The variable degree of IOP reduction in PACG eyes that underwent PEI could be related to the amount of peripheral anterior synechiae (PAS).14,15 Goniosynechialysis (GSL) re-exposes the trabecular meshwork (TM) for aqueous humor drainage. However, previous studies did not demonstrate additional IOP-lowering efficacy.16,17 Irreversible damage to the TM may occur, especially after prolonged synechial closure.18 Aggressive GSL for these eyes could lead to hyphema, inflammation flare-ups, and IOP spikes. This could lead to wipe-out syndrome, particularly for eyes with advanced visual field loss.19 Complementary goniotomy (GT) may address the problem of dysfunctional TM—enhancement of aqueous humor outflow by removing the diseased TM and reducing the resistance of aqueous outflow to the Schlemm canal. It was reported to be effective and safe in PACG.15–19
This issue of APJO covers a 1-year multicenter prospective case series of 83 advanced PACG patients who received combined PEI+GSL+GT in China by Song et al.20 The results showed that PEI+GSL+GT could effectively reduce IOP (mean IOP decreased from the preoperative 27.4±7.3–14.2±2.6 mm Hg at 1 y) and medication use (the types of ocular hypotensive medication was reduced from a mean of 2.0 at the preoperative period to 0.3 at 1 y) with a relatively low rate of reversible complications (9 hyphema, 9 IOP spike, and 8 corneal edema), though the long-term efficacy required future investigation. Indeed, the same study group is conducting a randomized controlled trial to compare the surgical outcomes of phacotrabeculectomy versus PEI+GSL+GT.

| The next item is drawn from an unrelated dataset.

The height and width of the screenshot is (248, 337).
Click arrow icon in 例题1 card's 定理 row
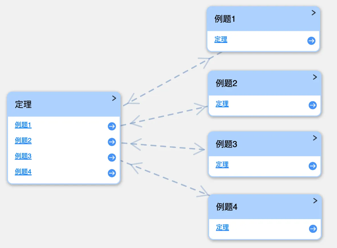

PEI+GSL+GT has the potential for effective reduction of IOP and medication use while avoiding the need for additional trabeculectomy and the associated complications. Both GSL and GT belong to minimally invasive glaucoma surgery and promising results have been shown in previous studies.21,22
A good position of the patient’s head and a decent view of the angle structures are critical in GSL and GT. Several surgical steps could be helpful to achieve this:
- To perform GSL and GT after standard PEI and intraocular lens implantation. Lens removal would deepen the AC and eliminate the lens vault that may obscure angle visualization and instrument manipulation during the angle surgeries.
- Pharmacological constriction of pupil before proceeding to angle surgery. This could flatten the iris and open the angle structure further. However, pupil constriction could make the AC shallower and the cases in the captioned series did not constrict the pupil before GSL/GT. Further studies on this matter appear warranted.
- Injection of viscoelastic directed toward the angle. This may also help dissect the PAS away from the TM.23
- Concerning the patient’s head and the surgeon’s position, the surgeon could sit temporal to the operating eye to approach the angles at the nasal aspect of the eye via a temporal corneal incision. The patient’s head should be rotated 35 to 40 degrees away from the surgeon while the surgical microscope is tilted 30 degrees toward the operator. Poor visualization of the angle is often due to insufficient rotation of the patient’s head.
- A surgical goniolens (eg, Swan-Jacob gonioprism, SJG; Ocular instruments Inc.) is placed on the cornea with coupling gel to observe the angle and the TM. For good angle visualization, the surgeon should avoid air bubbles in the AC and the coupling gel on the corneal surface. If the position is difficult, a Mori double-mirror goniolens (designed by Kazuhiko Mori, Kyoto, Japan) can provide a coaxial view of the AC and angle structure without tilting the head and microscope.24 Furthermore, all 360 degrees of the angle could be approached without requiring the surgeon to change position.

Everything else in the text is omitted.